PERFORMANCE COMPARISON OF K-MEDOIDS AND DENSITY BASED SPATIAL CLUSTERING OF APPLICATION WITH NOISE USING SILHOUETTE COEFFICIENT TEST

Taufiq Akbar; Georgina Maria Tinungki; Siswanto Siswanto

doi:10.30598/barekengvol17iss3pp1605-1616

Taufiq Akbar Department of Statistics, Faculty of Mathematics and Natural Sciences, Hasanuddin University, Indonesia
Georgina Maria Tinungki Department of Statistics, Faculty of Mathematics and Natural Sciences, Hasanuddin University, Indonesia
Siswanto Siswanto Department of Statistics, Faculty of Mathematics and Natural Sciences, Hasanuddin University, Indonesia

DOI: https://doi.org/10.30598/barekengvol17iss3pp1605-1616

Keywords: Cluster Analysis, DBSCAN, K-Medoids, Silhouette Coefficient

Abstract

Cluster analysis is a technique for grouping objects in a database based on their similar characteristics. The grouping results are said to be good if each cluster is homogeneous, and can be validated using the silhouette coefficient test. However, the presence of outliers in the data can affect the grouping results, so methods that are robust to outliers are used, such as K-Medoids and Density-Based Spatial Clustering of Applications with Noise. The purpose of this study is to compare the results and performance of the two methods using the silhouette coefficient test on data on human development indicators in South Sulawesi Province in 2021. The results of the analysis show that K-Medoids produced 2 groups, namely the districts/cities group which has indicators of human development that consist of 21 districts/cities, and the high group, which consists of 3 districts/cities, while Density-Based Spatial Clustering of Application with Noise produces 1 group that has the same characteristics, which consists of 19 districts/cities, and the remaining 5 districts/cities are identified as noise.

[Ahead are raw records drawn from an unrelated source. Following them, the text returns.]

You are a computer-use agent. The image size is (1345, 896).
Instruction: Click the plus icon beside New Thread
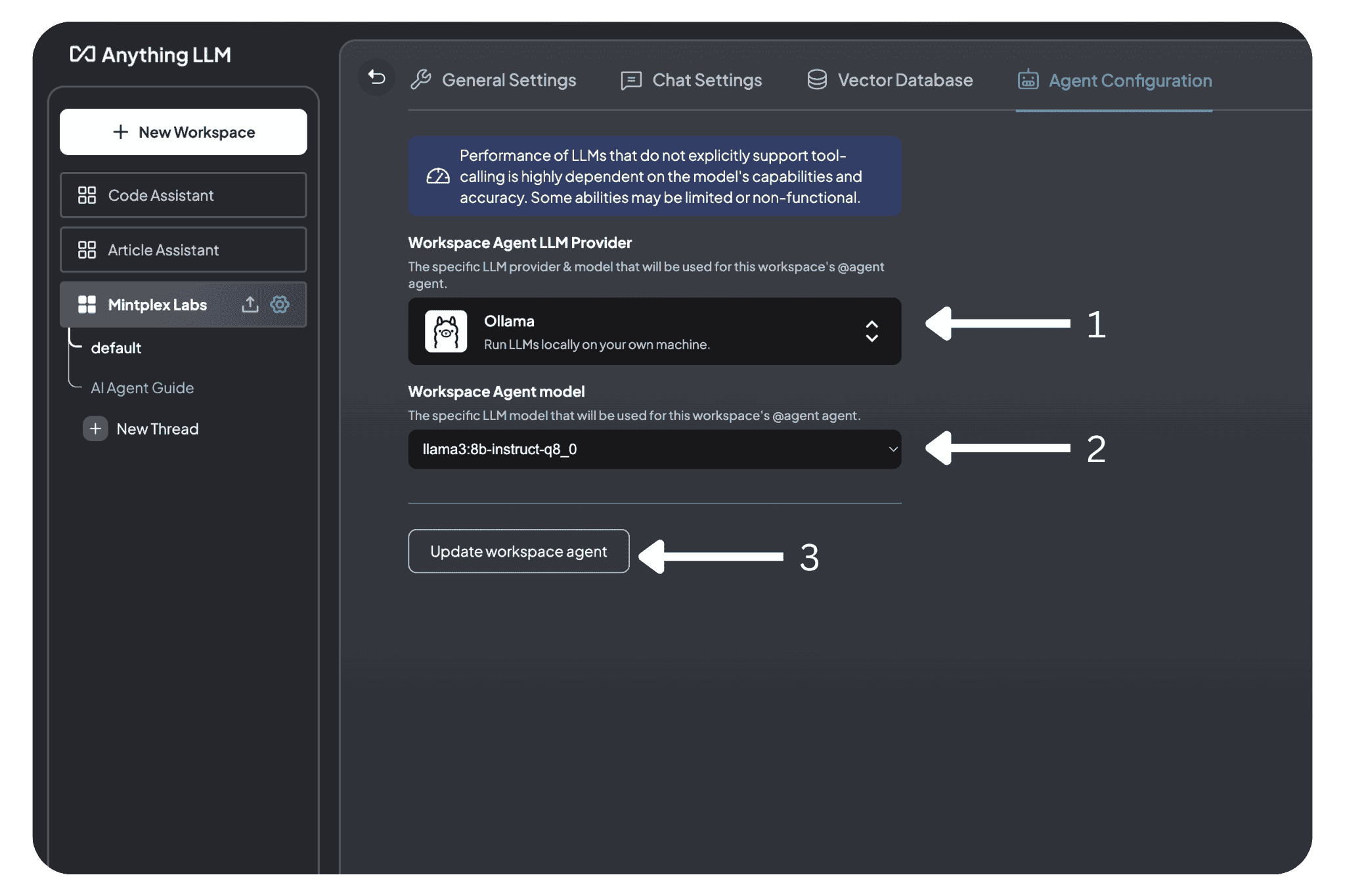95,429
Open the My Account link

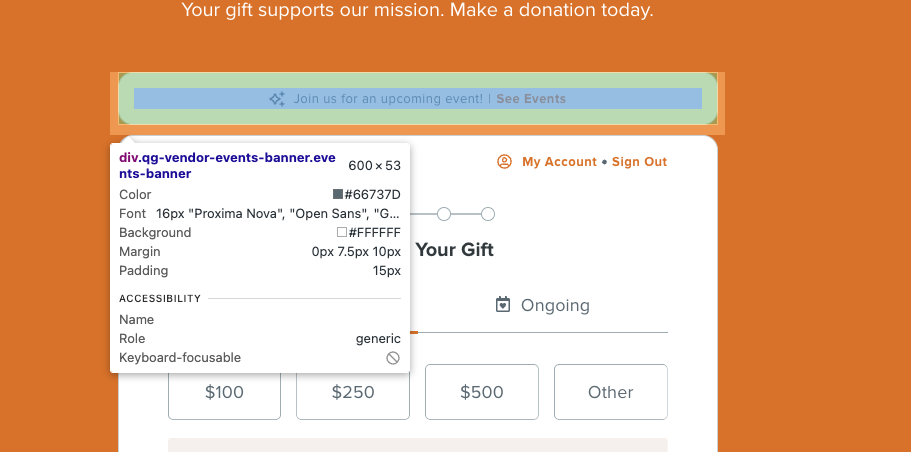click(x=559, y=162)
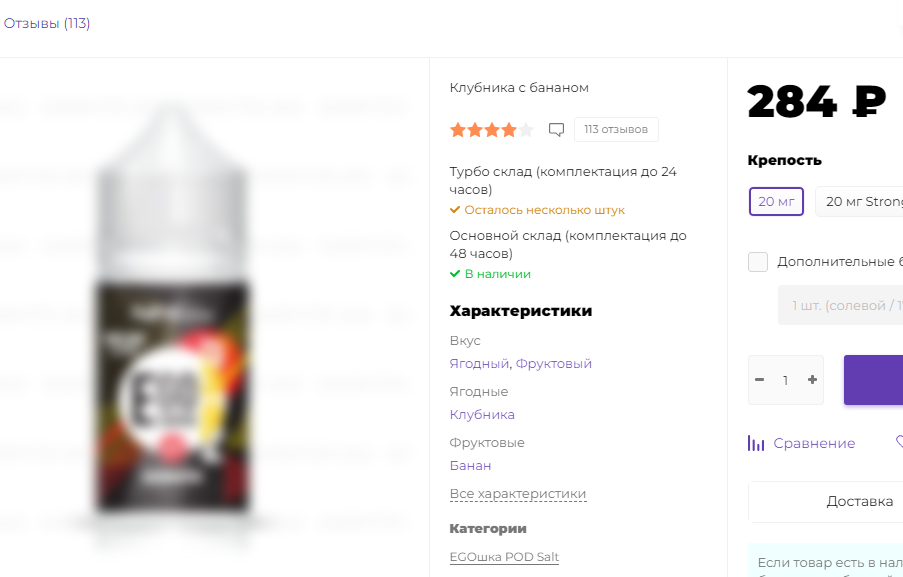Click the product bottle image
The height and width of the screenshot is (577, 903).
(173, 311)
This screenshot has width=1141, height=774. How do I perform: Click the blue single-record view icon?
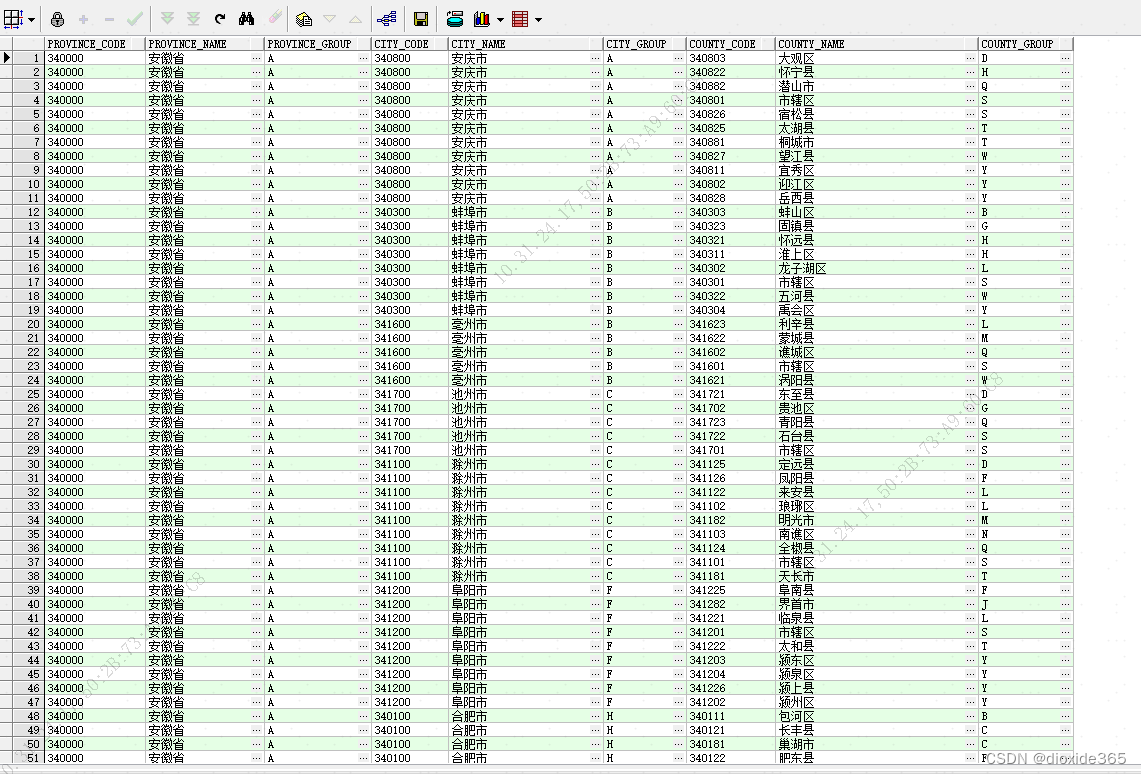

Based on the silhouette coefficient test, K-Medoids have a greater value than Density-Based Spatial Clustering of Application with Noise, namely 0,635 and 0,544, respectively, so that K-Medoids have better performance.

Downloads

Download data is not yet available.

References

Badan Pusat Statistik Provinsi Sulawesi Selatan, Indeks Pembangunan Manusia Provinsi Sulawesi Selatan 2021. Sulawesi Selatan: Badan Pusat Statistik Provinsi Sulawesi Selatan, 2021.

N. Arsih, N. Hajarisman, and S. Darwis, “Metode Pengclusteran Berbasis Densitas Menggunakan Algoritma DBSCAN,” Prosiding Statistika, pp. 153–163, 2016.

I. Daqiqil Id, “Modifikasi DBSCAN (Density-Based Spatial Clustering with Noise) Pada Objek 3 Dimensi,” Jurnal Komputer Terapan , vol. 3, no. 1, pp. 41–52, May 2017, [Online]. Available: https://jurnal.pcr.ac.id/index.php/jkt/article/view/954

Suyanto, Data Mining Untuk Klasifikasi dan Klasterisasi Data. Bandung: Penerbit INFORMATIKA, 2017.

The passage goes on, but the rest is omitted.